Doug Wermedal, executive director of the associated school boards group, told News Watch that the organization opposes vouchers because they siphon state funds away from public schools and do not lead to improved outcomes for students due to a lack of academic and financial transparency among private schools that receive voucher payments.
"How can a state wring its hands about teacher pay and then at the same time turn those taxpayer dollars over to private schools?" he asked. "Is the (financial) pie really that big?"
Wermedal pointed out that unlike public schools, private schools are not required to perform student testing and publish results that reveal how children are performing.
"That’s one of our standing positions, that we oppose any diversion of public taxpayer funds that is to private entities where there’s no accountability or reporting," he said.
Wermedal said there are numerous instances of fraud in which vouchers are used to fund schools that misspend money or ultimately fail after receiving significant public dollars.
Furthermore, there is little evidence that vouchers raise student performance either in private schools or for the public school system, and that in fact the opposite is true, he said.
Wermedal added that many proponents of vouchers belittle the efficacy of the public school system, which doesn't hold up in South Dakota where average ACT scores are well above the national average, 21.1 compared to 19.5 nationally. Graduation rates rose in the past year and attendance has risen among economically disadvantaged students and English learners, he said.
Research raises doubts on school voucher impacts
While the educational outcomes surrounding implementation of vouchers remains an open question, recent studies have indicated that voucher systems are not a clear path to improved educational outcomes.
The Brookings Institution reviewed independent studies in four states in 2017. “The four different studies use four different designs but arrive at the same result: on average, students that use vouchers to attend private schools do less well on tests than similar students that do not attend private schools,” it concluded.
The National Education Association, the labor union representing U.S. public school employees, has long opposed vouchers and published an analysis in 2021 arguing that the bulk of research on voucher programs reveals questionable results for students and negative outcomes for public schools, which continue to educate the majority of American children.
The NEA argues that shifting funding away from public education reduces the ability of schools to buy musical or science equipment, update textbooks or develop new after-school programming.
“No matter how you look at it, vouchers undermine strong public education and student opportunity,” the group wrote in 2021. “Moreover, there is zero statistical significance that voucher programs improve overall student success, and some programs have even shown to have a negative effect for students receiving a voucher.”
Vouchers remain a hot topic
At least one state that dove headlong into school choice programming is pulling back on vouchers or trying to limit their use.
In early January, Democratic Gov.
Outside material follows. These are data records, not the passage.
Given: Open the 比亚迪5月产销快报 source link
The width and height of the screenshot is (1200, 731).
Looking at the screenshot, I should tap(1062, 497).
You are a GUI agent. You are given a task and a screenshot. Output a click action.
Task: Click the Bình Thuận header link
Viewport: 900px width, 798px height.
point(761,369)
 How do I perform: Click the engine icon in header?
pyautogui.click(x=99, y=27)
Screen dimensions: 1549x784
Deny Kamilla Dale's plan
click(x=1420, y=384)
Katie Hobbs of Arizona said she wants to add greater accountability to the state’s school voucher program, one of the most aggressive in the nation, due to its estimated $900 million a year cost.
But school choice programs continue to expand.
Haggar said that last year he helped Arkansas Republican Gov. Sarah Huckabee Sanders pass the so-called Learns Act, which allows parents in that state to open educational savings accounts that are fueled with state education dollars. Parents can then use the public funds for private school tuition or other educational purposes. It was the third school choice program put in place in Arkansas.
Wermedal said his group will oppose any voucher legislation that might arise in the 2024 South Dakota legislative session.
"There is no impoverishment of South Dakota public education that is not eventually an impoverishment of South Dakota, and that’s why we're against vouchers," he said.